古代中国や朝鮮半島の石積みに酷似している。少なくとも、室町末期の日本では、こういう“面取りされた石材”は一般的じゃない。


秋政様が目を細めた。


「そう。伝え聞くところでは、かつてこの地に“百済の落人たち”が流れ着き、砦を築いたという。だが、文献には一切残っていない」


異郷の技術者。


吉備津神社で聞いた“温羅”の話と、ぴたりと重なる。


ふと、山の斜面に、掘られかけた古い墓のような石室を見つけた。


「秋政様、あれ……」


「知らぬ。初めて見る」


彼の声音に、ほんの少し緊張が走った。


私たちは石室の前に立ち、入口の崩れた部分から中をのぞき込んだ。


暗く湿った空間の奥、石の棺のようなものが横たわっていた。


――そこには、誰かの骨があった。


人間のものに見えるが、頭蓋はわずかに異形で、顎が前に突き出していた。


……もしかして、これは“異族”の特徴を持つ骨?


「温羅……なのか、これは」


誰ともなく、そうつぶやいた。


その時、石室の奥から風が吹いた。


いや、風というより、声だったような気がする。


――ワスレルナ……ワスレルナ……


低く、かすかに、響くような。


私は凍りつきそうになった。

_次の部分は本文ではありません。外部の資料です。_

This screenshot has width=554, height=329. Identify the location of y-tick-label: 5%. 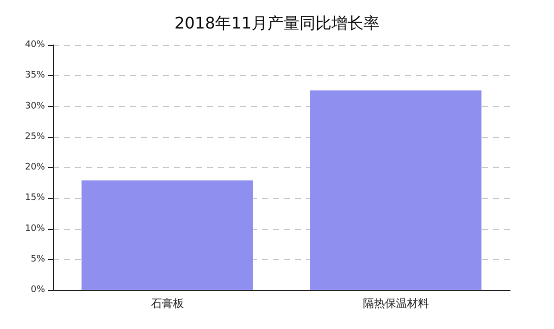
(38, 259).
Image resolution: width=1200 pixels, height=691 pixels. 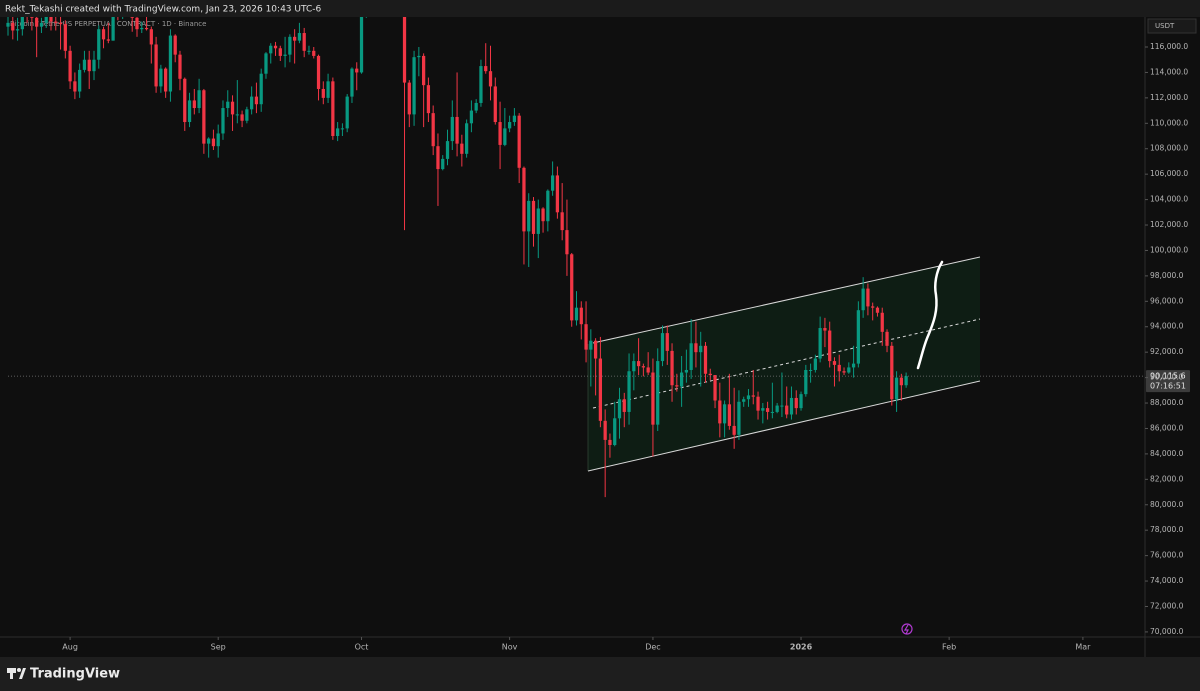 What do you see at coordinates (1168, 386) in the screenshot?
I see `countdown: 07:16:51` at bounding box center [1168, 386].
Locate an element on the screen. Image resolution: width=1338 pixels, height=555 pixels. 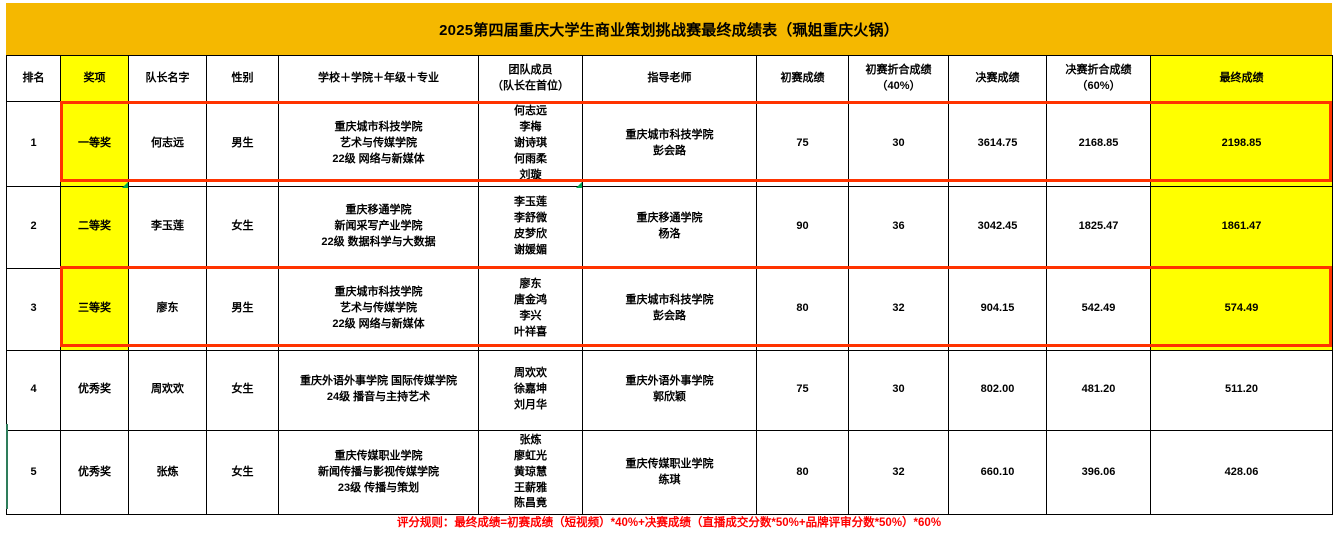
member-name: 刘璇 is located at coordinates (530, 174).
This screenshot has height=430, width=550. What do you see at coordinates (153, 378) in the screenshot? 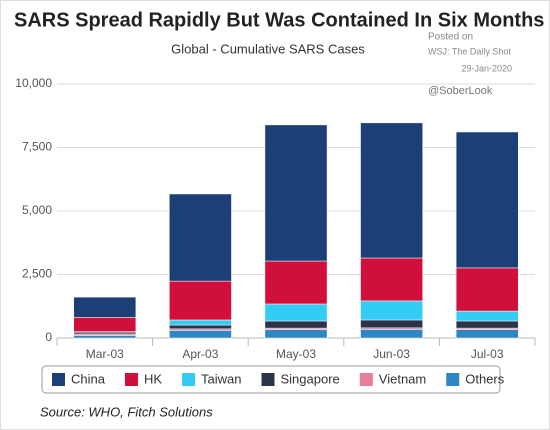
I see `legend-label: HK` at bounding box center [153, 378].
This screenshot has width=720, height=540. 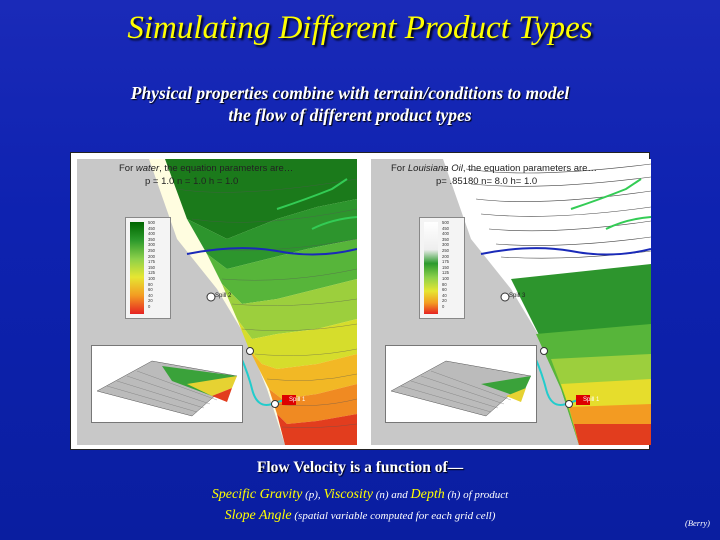 I want to click on subtitle-line-2: the flow of different product types, so click(x=350, y=115).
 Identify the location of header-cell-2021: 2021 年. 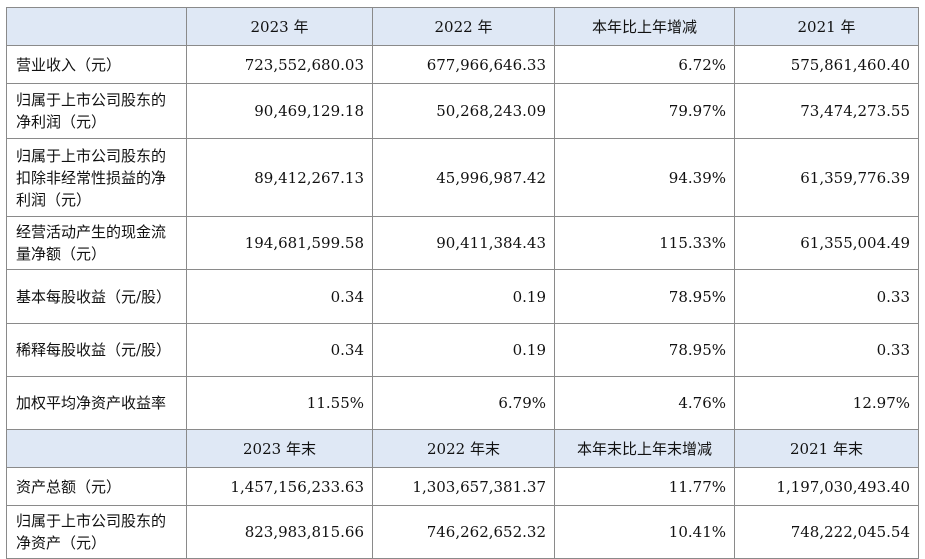
(826, 26).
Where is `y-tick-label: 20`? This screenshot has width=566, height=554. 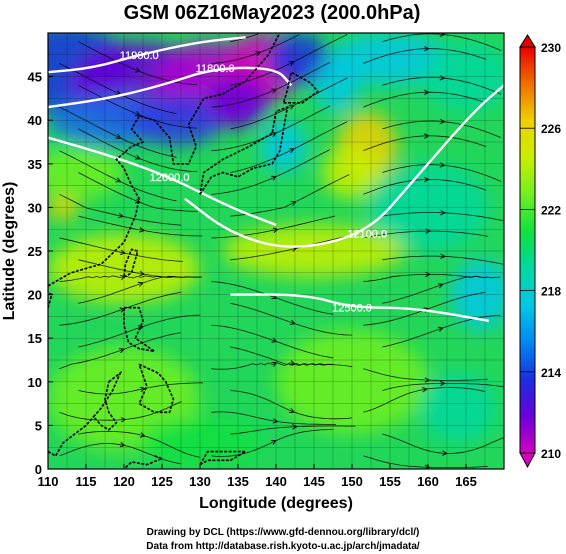
y-tick-label: 20 is located at coordinates (35, 296).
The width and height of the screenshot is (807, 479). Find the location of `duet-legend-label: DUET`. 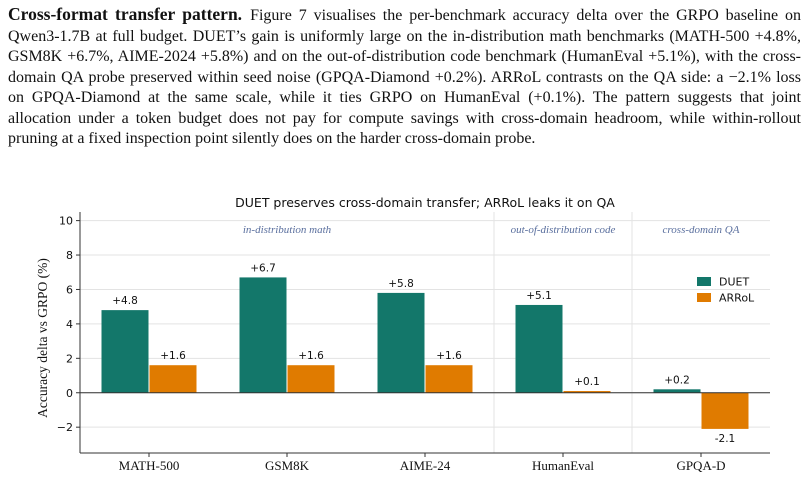

duet-legend-label: DUET is located at coordinates (734, 282).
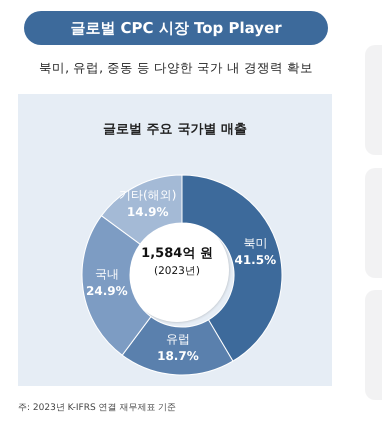 The width and height of the screenshot is (382, 426). I want to click on data-label: 41.5%, so click(255, 260).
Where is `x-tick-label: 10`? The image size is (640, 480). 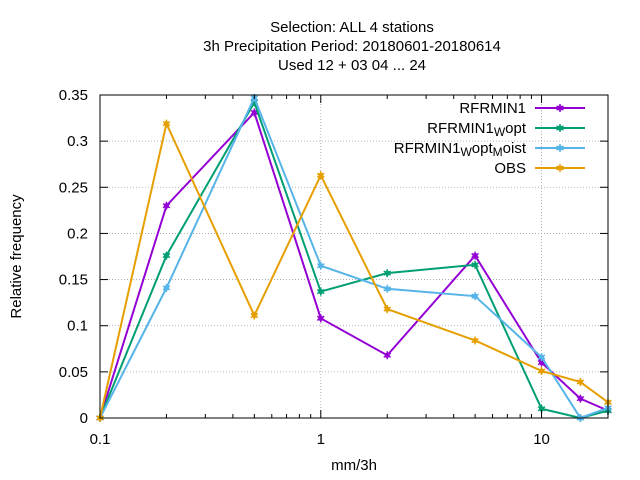
x-tick-label: 10 is located at coordinates (542, 440).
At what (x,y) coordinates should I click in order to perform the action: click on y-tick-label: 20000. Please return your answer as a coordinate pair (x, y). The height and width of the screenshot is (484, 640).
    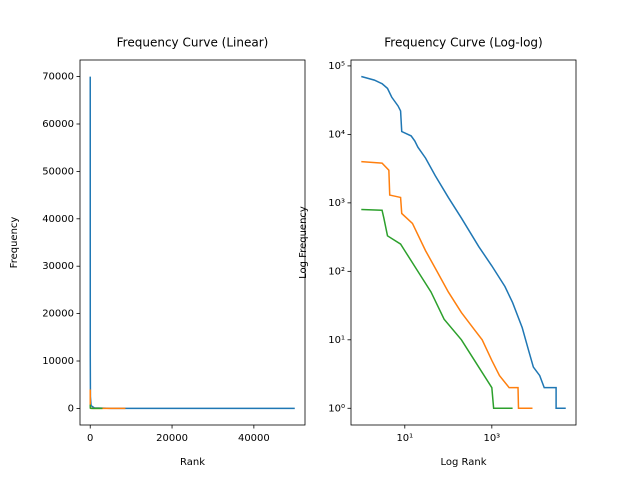
    Looking at the image, I should click on (58, 314).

けれど、逃げなかった。


そこにあったのは、恐怖ではなく――記憶だった。


◇ ◇ ◇


帰り道、菊がぽつりと私に言った。


「奥方様……もし、温羅が“鬼”ではなかったとしたら、鬼にしたのは誰なのでしょうか?」


私は、答えられなかった。


けれど、分かり始めている。


“鬼”とは、この地に生きていた“異なるもの”の呼び名だった。


征服と服属の物語の中で、それは人から“物の怪”へと変えられていった。


語られなかった歴史が、今も静かに、地中に埋もれている。


――それを掘り起こすことは、誰かにとって都合が悪いのかもしれない。


そう気づいたのは、城に戻ったその夜。


私の部屋の障子の外に、見知らぬ足音が二度、通ったからだ。